Preventing & Stopping Common Fish Diseases

By Mary E. Sweeney

Much of the time disease in the aquarium is, not to put too fine a point on it, a disaster. The trouble starts with a new fish or fishes being introduced to the established aquarium. The next thing, there’s a spritzing of spots or a tilting fish, and before you know it, the population starts to decline. Without appropriate intervention, the more delicate fishes are all dead, and before long, the hardier fishes are gone as well. What’s to be done?

First and foremost…

This cannot be emphasized strongly enough nor often enough: quarantine all new fishes before introducing them into your healthy aquarium. How many piscine souls could have been saved throughout fishkeeping history if only we could drill this into our heads! (I could not say this so emphatically had I not had so much personal experience over the years…) By keeping new fishes in a separate tank for even as little as a week—although 30 days is highly recommended—you can avoid spreading virtually all of the contagious diseases to the fishes you already have. Also, it’s easier to treat diseases, whether they occur in your home aquarium or in a new acquisition, in the unadorned quarantine tank. Think about it the next time you’re planning a fish purchase.
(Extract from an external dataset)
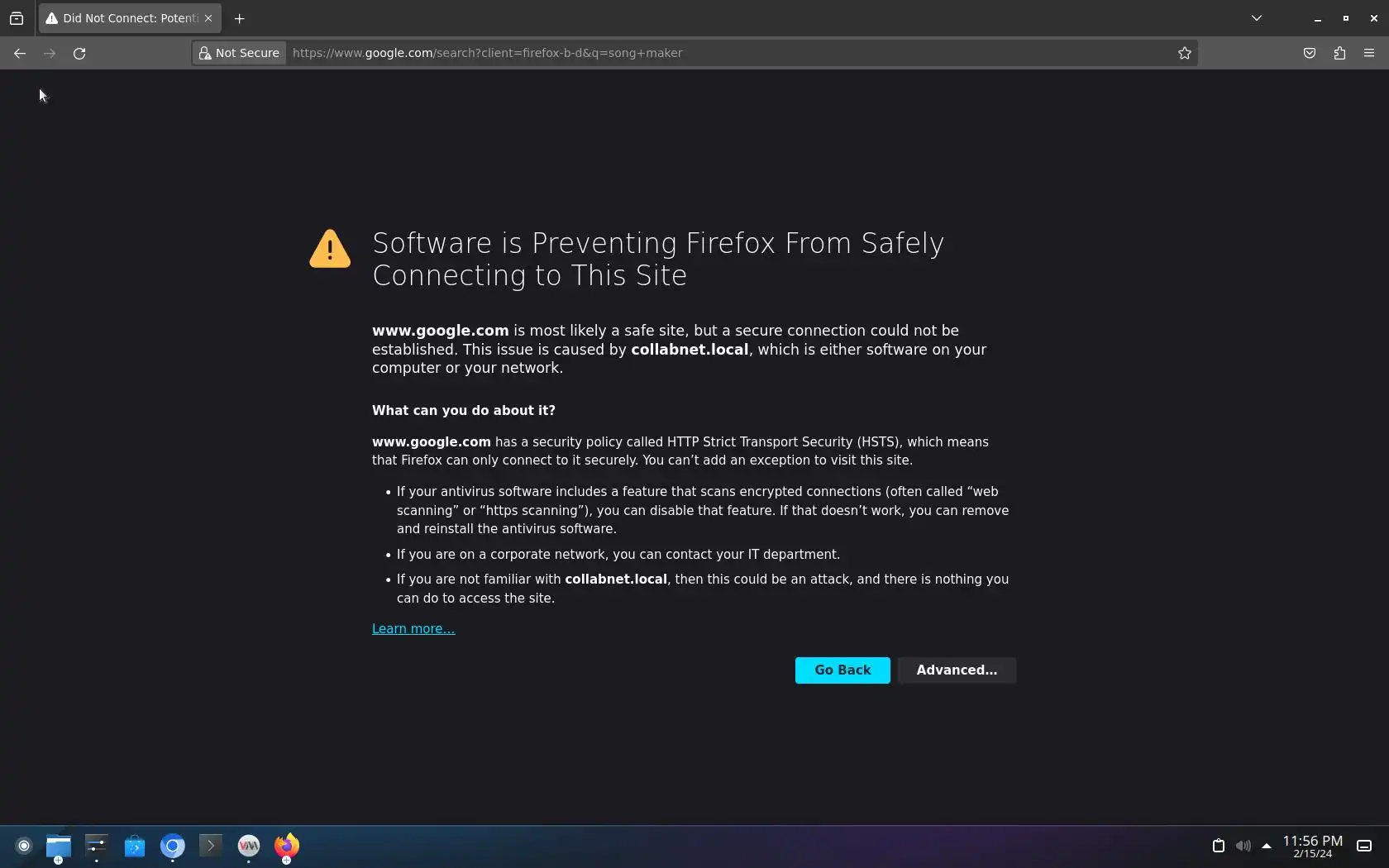Open the Save to Pocket icon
Healthy guppy pair in a peaceful environment.

When treating your sick fish, the quarantine tank becomes the hospital tank. It is difficult and often impossible to successfully treat fishes in a show tank. Concerns over filter bacteria viability, plants and medication use, disease vectors in the aquarium, gallonage, and many other variables, even to the amount of mulm in the substrate, make it risky to use medications in the community aquarium. It is far more effective, when treating fishes, to use a simple temporary setup. You can use a small aquarium (whether a clean, fish-only bucket, plastic storage container) of perhaps 10 gallons—depending on the size and number of fishes to be treated—a heater, thermometer, and a sponge filter with perhaps an extra airstone. Nothing else is really required except some cover for the fish to hide in, under, or behind, as is their nature. Different strokes for different species. The vertical plastic plants that make an angelfish feel invisible would translate into the underside of a log for a pleco or a rocky cave for an mbuna. If you must treat the fishes in the show tank, start with a 50% water change, clean the gravel very well, and increase aeration before proceeding with carefully selected medications.

Be willing to accept success at any point in the process. If, after performing the water changes and adding salt, the fish are not as skittish or their color has improved, consider that this has altered the course of the disease process and be willing to abandon the use of antibiotics, dyes, or other chemicals.

Salt Cures

Salt is an extremely effective curative in the freshwater aquarium. I don’t believe that freshwater fishes should be kept in salted water, unless they are truly brackish-water fishes, and certainly there are some fishes, generally scaleless, that don’t respond well to salt, medications, or dyes, but these exceptions aside, common salt used as a dip or a bath is often enough to eliminate the need for further medication. It is known to destroy many kinds of bacteria, to increase slime-coat production (a positive thing), and even to cause some parasites to drop off. It can also serve as an all-round tonic, but do not mistake that for a reason to keep freshwater fishes in a constantly salt-enhanced aquarium. This brings us to another point on the health-disease continuum in the aquarium. Fish often react to incorrect temperatures, out-of-whack pH or alkalinity, poor lighting, wrong or insufficient foods, hostile tankmates, bad water chemistry, and certain other unnatural conditions in one simple way: they get sick.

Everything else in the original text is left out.